TASK TO CARRY OUT:
If a line of the records contains the word "title", list it.

Stored items:
******
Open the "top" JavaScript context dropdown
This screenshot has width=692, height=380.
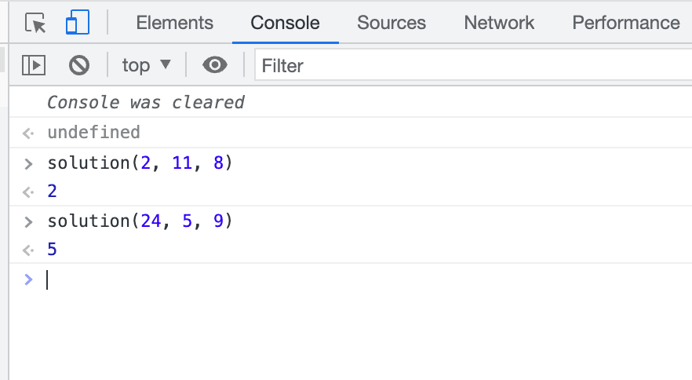tap(146, 65)
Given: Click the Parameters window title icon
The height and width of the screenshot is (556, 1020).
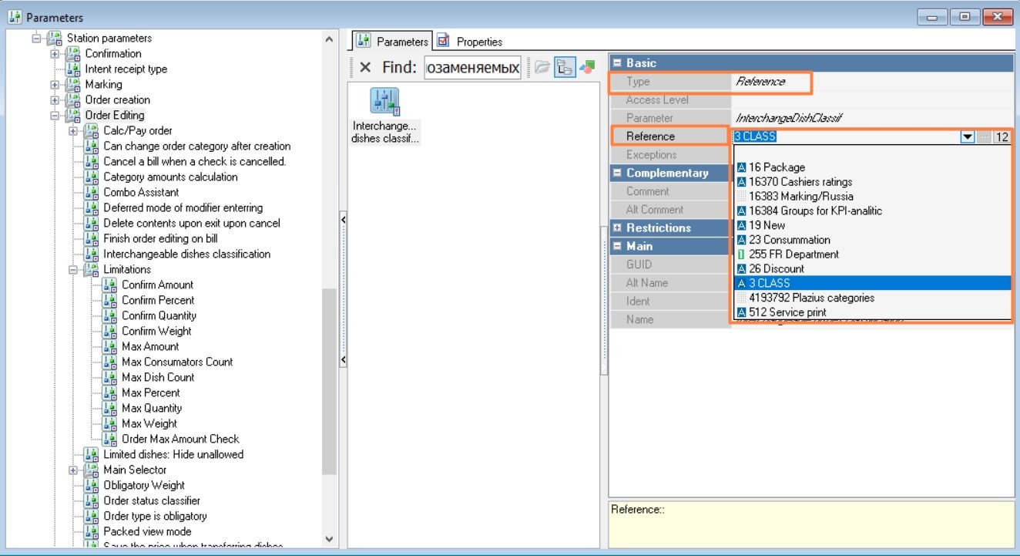Looking at the screenshot, I should [x=15, y=17].
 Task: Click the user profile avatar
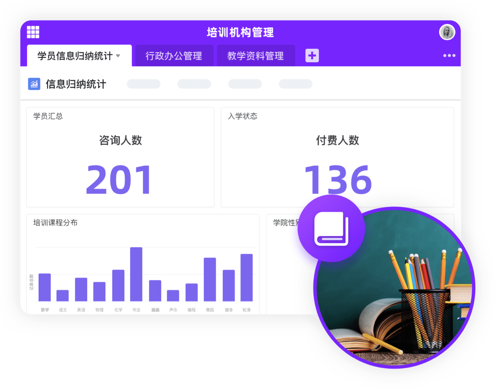pyautogui.click(x=447, y=32)
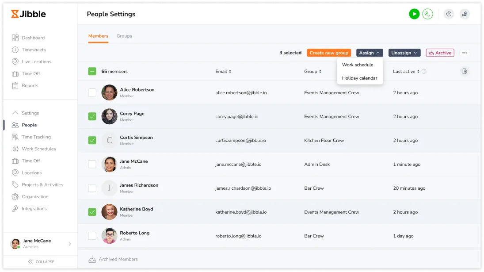Choose Work schedule from the Assign menu
The height and width of the screenshot is (272, 484).
[x=358, y=65]

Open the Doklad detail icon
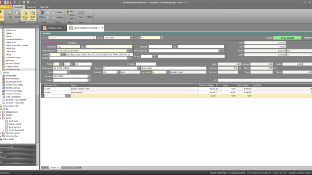[x=57, y=13]
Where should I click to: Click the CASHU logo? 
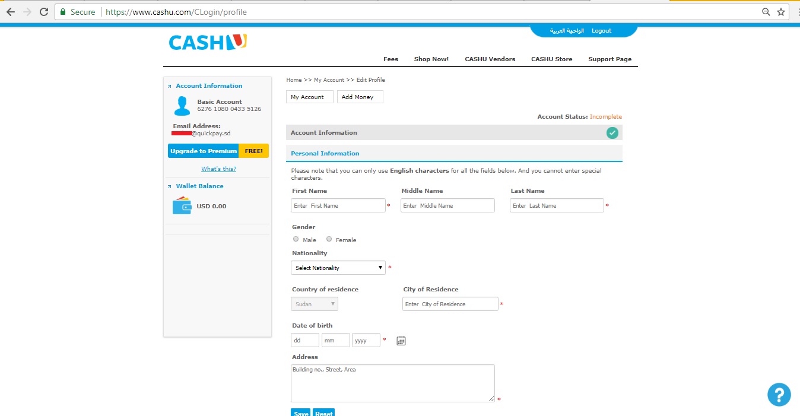click(x=207, y=42)
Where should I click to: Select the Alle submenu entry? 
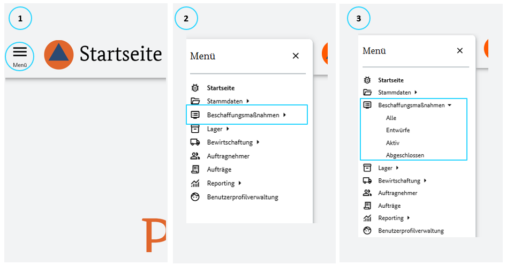click(x=391, y=118)
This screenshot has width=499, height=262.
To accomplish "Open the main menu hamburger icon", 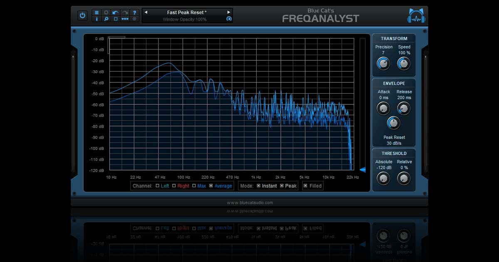I will [x=97, y=12].
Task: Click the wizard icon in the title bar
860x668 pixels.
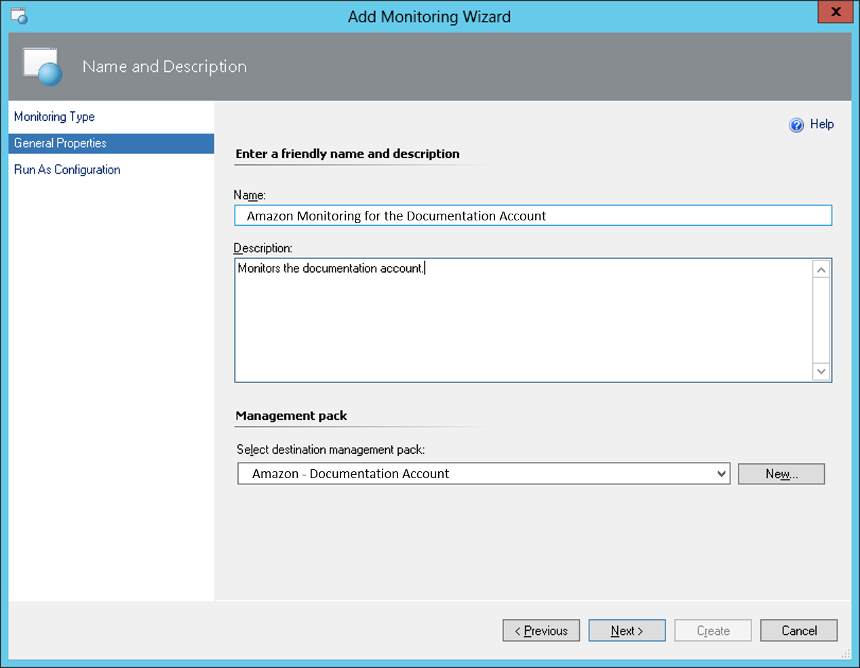Action: click(19, 16)
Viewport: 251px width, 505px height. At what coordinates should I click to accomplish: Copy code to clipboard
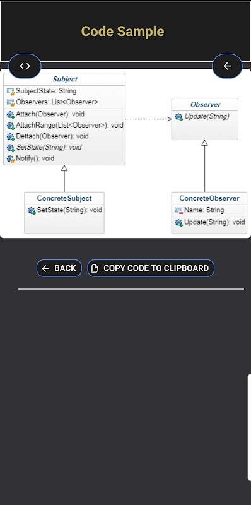pos(151,268)
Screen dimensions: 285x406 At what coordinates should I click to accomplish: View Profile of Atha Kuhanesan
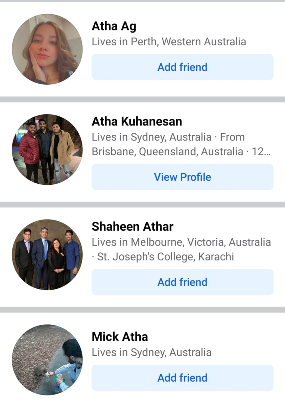point(183,177)
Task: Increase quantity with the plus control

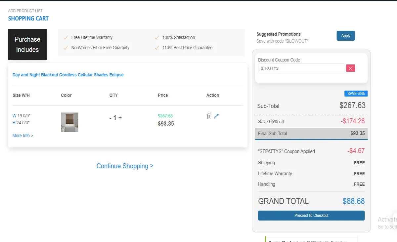Action: 120,117
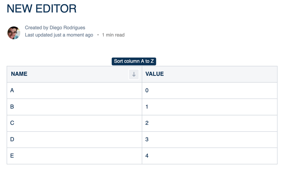This screenshot has height=171, width=284.
Task: Click the value cell showing 1
Action: 210,107
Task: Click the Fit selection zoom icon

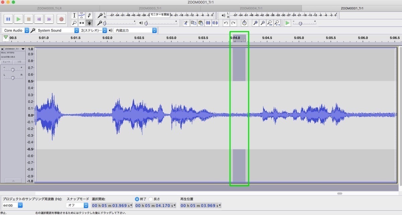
******
RESPONSE TO THIS EXERCISE:
Given: Click the Parameters window title icon
Task: Click the wizard icon in the title bar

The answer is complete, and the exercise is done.